● **Request A**: Using the next-word prediction project page, explain how the algorithm chooses the word it predicts, including what happens when it finds no match.
● **Request B**: In the next-word prediction project page, give the stretch from "Train data based" through "not 1 word." again, switching "database" to "data store".
● **Request C**: For each statement, say whether it agrees with the next-word prediction project page. Answer yes or no, and quote the words of the page that decide it. (i) The project was limited to US-English. (ii) The training data uses every twitter feed, news article and blog in full. (iii) The data are stored in groups of 2 to 6 words.

● **Page extract**:
** START **
Capstone project

Mikael Herve
11 Nov. 2020

Background

The capstone project encompasses all aspect of the material learned during this data science program.
For this last project, we were tasked with developing an algorithm which would best predict what the next word should be when presented with a sentence or a word.
My project was restricted to US-English language but the same can be done for other languages, with a range of additional difficulties.

How the product works

Train data based on a mixture of twitter feeds, news articles and blogs, and only a subset of each is sampled via a binomial function
Data are normalized from punctuation, numbers, obscenity, etc and merged into a final text, then stored into groups of 2 to 5 words in a database
Algorithm attempts to find, starting with the last 4 words in the sentence, which group of 5 words best start with the target, based on probability. If a match is found, the 5th word in the database group will be returned for prediction. If not, same process falls back to last 3 words in the sentence, if not 2 words, if not 1 word.
** END **
● **Dataset content**:
** START **
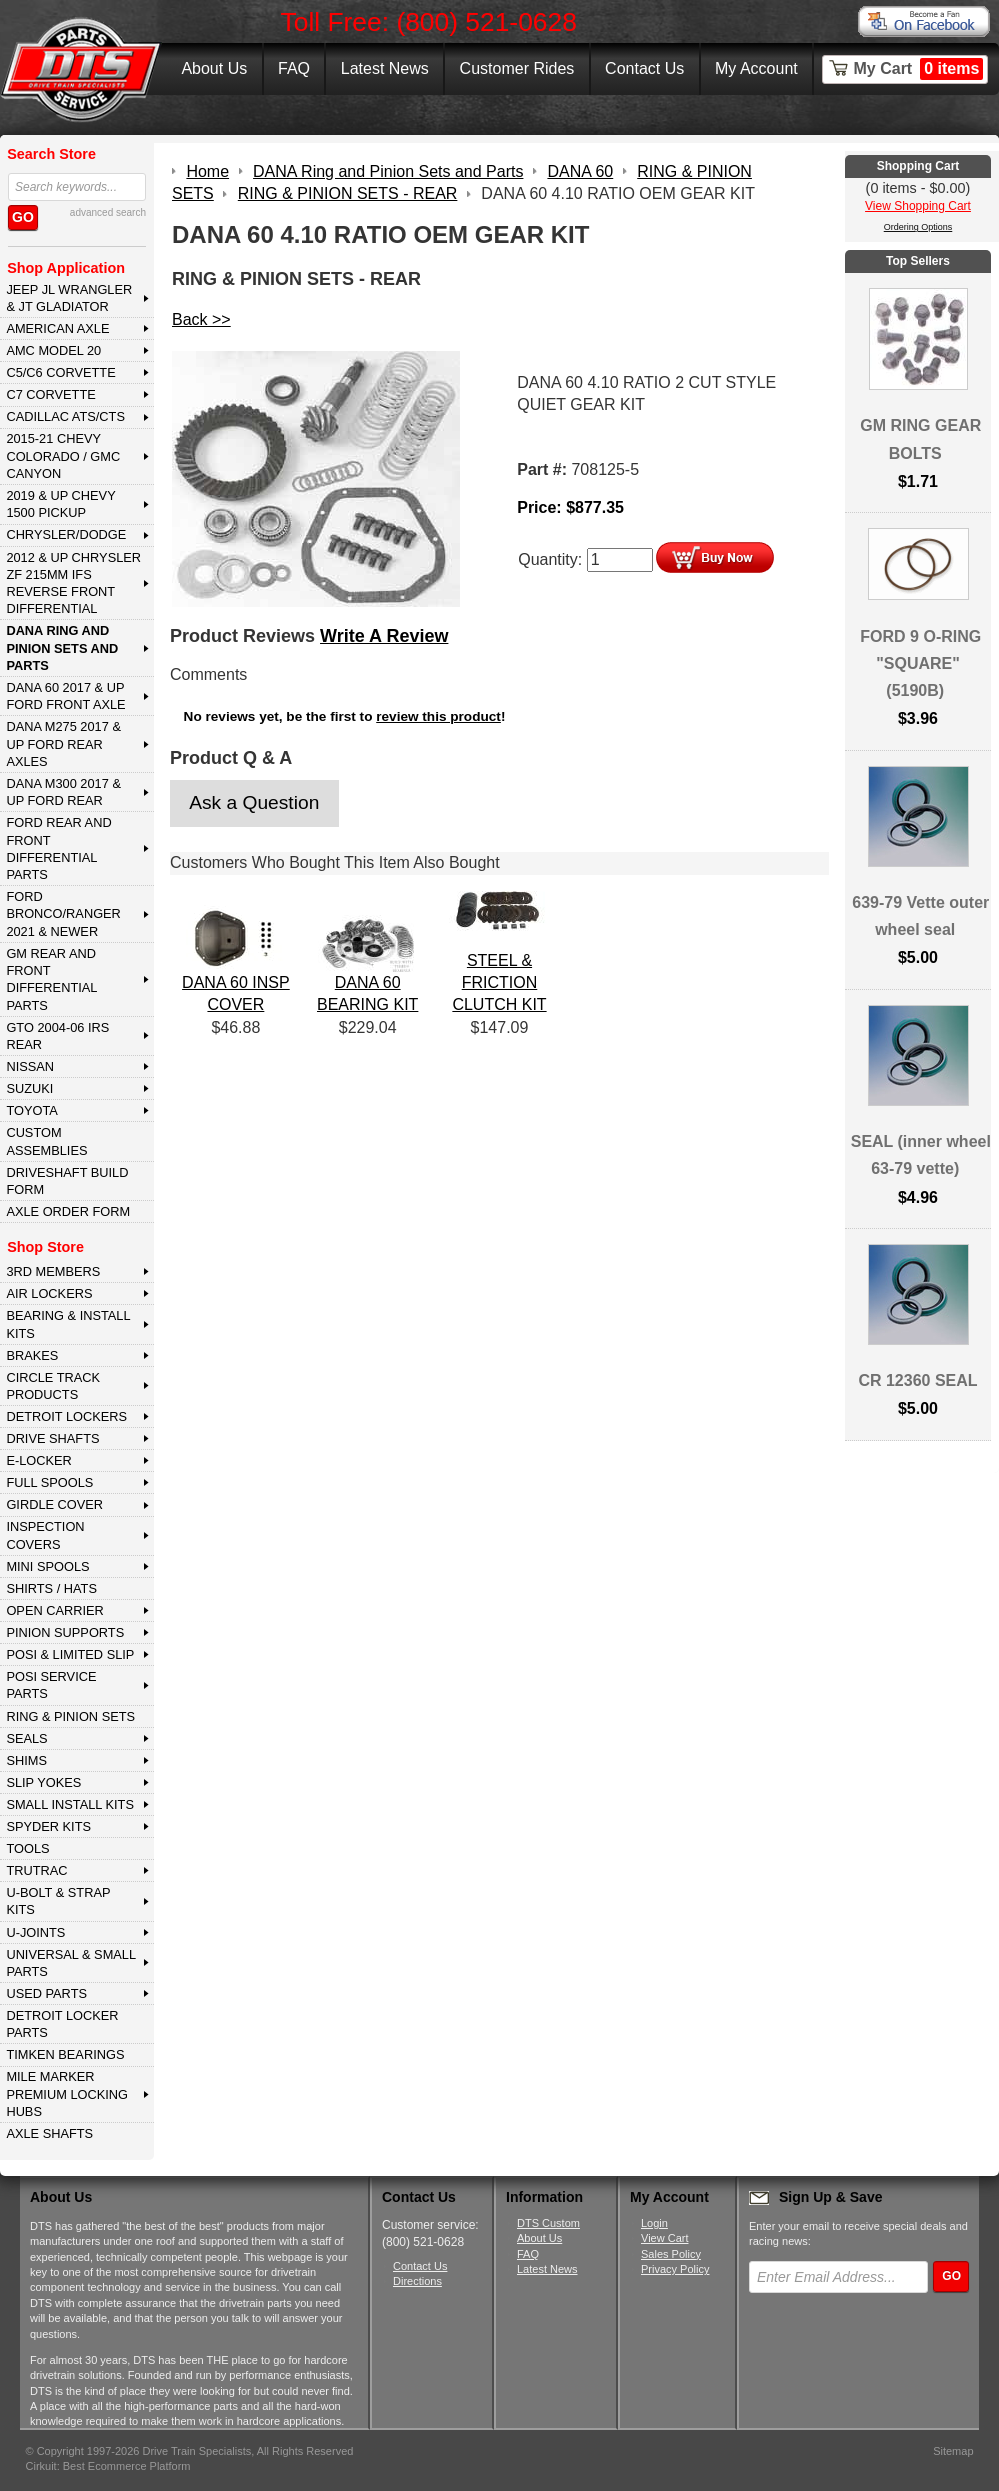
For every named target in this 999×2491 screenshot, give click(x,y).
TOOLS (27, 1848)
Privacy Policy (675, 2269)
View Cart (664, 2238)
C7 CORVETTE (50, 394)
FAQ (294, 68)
** END **
● **Written answer A**: The algorithm takes the last 4 words of the sentence and looks in the database for the group of 5 words that best starts with them, based on probability. If it finds a match, it returns that group's 5th word as the prediction. If it finds no match, it repeats the process with the last 3 words, then 2 words, then 1 word.

● **Written answer B**:
Train data based on a mixture of twitter feeds, news articles and blogs, and only a subset of each is sampled via a binomial function
Data are normalized from punctuation, numbers, obscenity, etc and merged into a final text, then stored into groups of 2 to 5 words in a data store
Algorithm attempts to find, starting with the last 4 words in the sentence, which group of 5 words best start with the target, based on probability. If a match is found, the 5th word in the data store group will be returned for prediction. If not, same process falls back to last 3 words in the sentence, if not 2 words, if not 1 word.

● **Written answer C**:
(i) Yes: "My project was restricted to US-English language"
(ii) No: "only a subset of each is sampled via a binomial function"
(iii) No: "stored into groups of 2 to 5 words in a database"